## Aim:
Continue the passage on critics' reactions to the song "From Time," picking up after its last sentence.

Elysa Gardner of USA Today listed it among the tracks to download while stating the song was enhanced by Aiko's soft vocals. James Reed of The Boston Globe wrote that Aiko adds an "airy sophistication" to the track. Jesse Cataldo of Slant Magazine praised Jhené Aiko for enlivening the song while also dismissing the lyrics as "weird' and "robotic". Mike Diver of Clash Music lauded Aiko's vocals, while noting that the song and "Hold On, We're Going Home" provide an "essential contrast" to the album's overall hip-hop soundscape. Andrew Unterburger of Popdust rated "From Time" three and a half stars out of five, praising it a necessary touch of "sweet and sentimental" while lauding Aiko's vocals as a "most welcome sound." Drew Malmuth of Pretty Much Amazing express an opinion similar to Diver's, commenting "The personal details and specific pieces of imagery are welcome in an album that can veer into the overly abstract."

Jesal "Jay Soul" Padania of RapReviews noted its similarities to Drake's previous album Take Care (2011) in terms of sonics and called it "beautifully subdued." Jordan Mainzer of musicOMH said the song "shows not only Drake’s emotional improvement but his lyrical dexterity." Jake Jenkins of Absolute Punk commented that "From Time" and "Worst Behavior" display unforced confidence and vulnerability. Jenkins further wrote that Drake is "painting himself as a complex character with many sides to who he is, which is why the album comes across as such a varied project." American journalist Jody Rosen, writing for New York Magazines blog Vulture, noted how Drake's lyrics about "money and pussy and vacation" try not to sound boastful by rapping "about his feelings about money and pussy and vacation." Will Lavin of Gigwise dubbed the song the "perfect reminiscent record" while praising the song's setting and chemistry between the artists. Andrew Barker of Variety called the lyrics "incisive" and commented "Drake may tackle more universal themes than many of rap's earlier superstars, but on moments like these he's about as relatable as Kool Keith."

## Provided information:

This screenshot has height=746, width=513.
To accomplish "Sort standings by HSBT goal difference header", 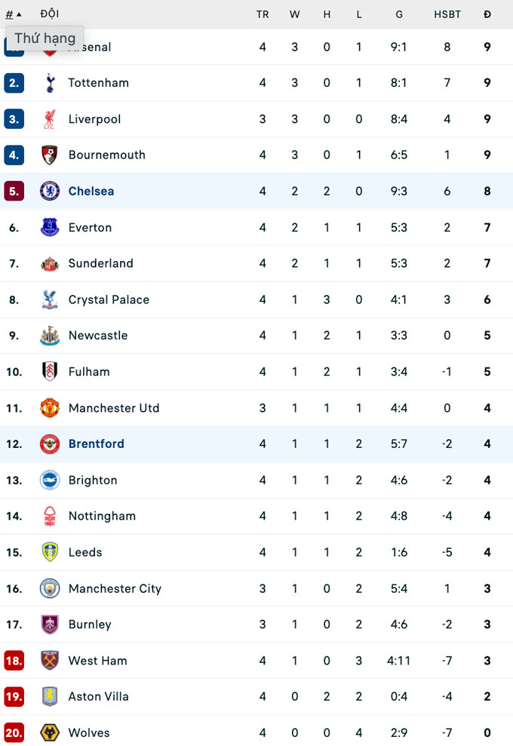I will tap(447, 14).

==

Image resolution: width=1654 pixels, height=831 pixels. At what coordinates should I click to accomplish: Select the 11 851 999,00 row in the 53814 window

## Exercise response:
==Credits and personnel==
- Locations
- Recorded at Metalworks Studios in Mississauga, Ontario and The Yolo Estate in Hidden Hills, California
- Jhené's vocals recorded at Fisticuffs Gym in Culver City, California
- Mixed at Studio 305 in Toronto, Ontario

- Personnel

- Jhené Aiko - vocals, songwriting
- Travis Savoury Baka - background vocals
- Noel Cadastre - recording engineer
- Noel "Gadget" Campbell - mixing
- Drake - vocals, songwriting
- Chilly Gonzales - songwriting, piano
- Christian Plata - recording engineer
- Travis Sewchan - assistant recording engineer
- Noah "40" Shebib - songwriting, production, recording engineer, instruments
- Brian Warfield - recording engineer

Credits adapted from the liner notes of Nothing Was the Same, OVO Sound, Young Money Entertainment, Cash Money Records, Republic Records.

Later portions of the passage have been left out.